Alana Pockros talked to designers and others in the publishing community about trends in book cover design for the AIGA blog Eye on Design:

The guiding principle of like that book but different cover design has existed for decades. In the 1960s, the late book designer Paul Bacon pioneered the “Big Book Look,” which we might associate with Philip Roth’s Portnoy’s Complaint or Joan Didion’s The White Album: type-driven covers with large author names and ample negative space  that rely more on hue and font than imagery. Philip DiBello and Devin Washburn, founders of the design studio No Ideas, believe we’re currently seeing an evolution of the Big Book Look. “[There’s] a wave of similar covers that play with type intertwined with a key visual in a striking way,” they suggested. In The Look of the Book, Peter Mendelsund and David Alworth’s 2020 monograph, the authors call this mutative style “the interchangeable, big-type, colorful cover.” It’s a look Mendelsund and Alworth first noticed on the 2015 novel, Fates and Furies, and the style they see as the progenitor of the tired “it will work well as a thumbnail on Amazon” rationale. 

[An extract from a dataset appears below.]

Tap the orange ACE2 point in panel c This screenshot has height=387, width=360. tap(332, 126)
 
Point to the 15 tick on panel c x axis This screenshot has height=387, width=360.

It is always interesting to hear designers talk about how they view the process and why we get certain trends. But the post itself, entitled “The Endless Life Cycle of Book Cover Trends”, is a variation on the well-worn, trend-focused ‘why do book covers look the same?’ article that has appeared in various guises over the years. Pokros herself references a New York Times article from 1974(!) that explains that jackets must be identifiable on television, and a Vulture piece from 2019 that postulates that book covers are now being designed for Amazon and Instagram. You could also read this post on Eye on Design from 2019 about the ubiquity of stock images, or this The New Yorker piece on design by committee from 2013, or this story in The Atlantic from 2012 (it’s e-readers fault!) among others.

It’s not that they’re necessarily wrong. There are clearly trends and tropes in book cover design as there are in any other kind of design (and pointing them out is fun — I do it frequently!). And there are lots of designs that aren’t great. That’s true of everything. It’s just that on the whole, book covers (like movie posters) don’t all look the same. Not really. Sure, books in the same genre frequently do. Covers sharing similar traits helps readers identify what kind of books they are buying. It doesn’t mean they are B-A-D. Perhaps part of what gets people so twitchy about high-profile literary fiction covers looking familiar is that they don’t like to think of certain kinds of literary fiction as genres?

I don’t know… I’m one of the marketing people whose fault this usually is.

I guess if you really want to get into it, trends in book covers often reflect trends in publishing itself. When similar books intended to appeal to similar readers are published by similar people at similar imprints that are part of similar, very large publishing conglomerates, maybe the issue isn’t really that they have similar covers?

Anyway TL: DR, if you’re seeing a lot of covers that look the same maybe it says more about the kind of books we are exposed to in our daily lives than about the range of covers that are actually out there?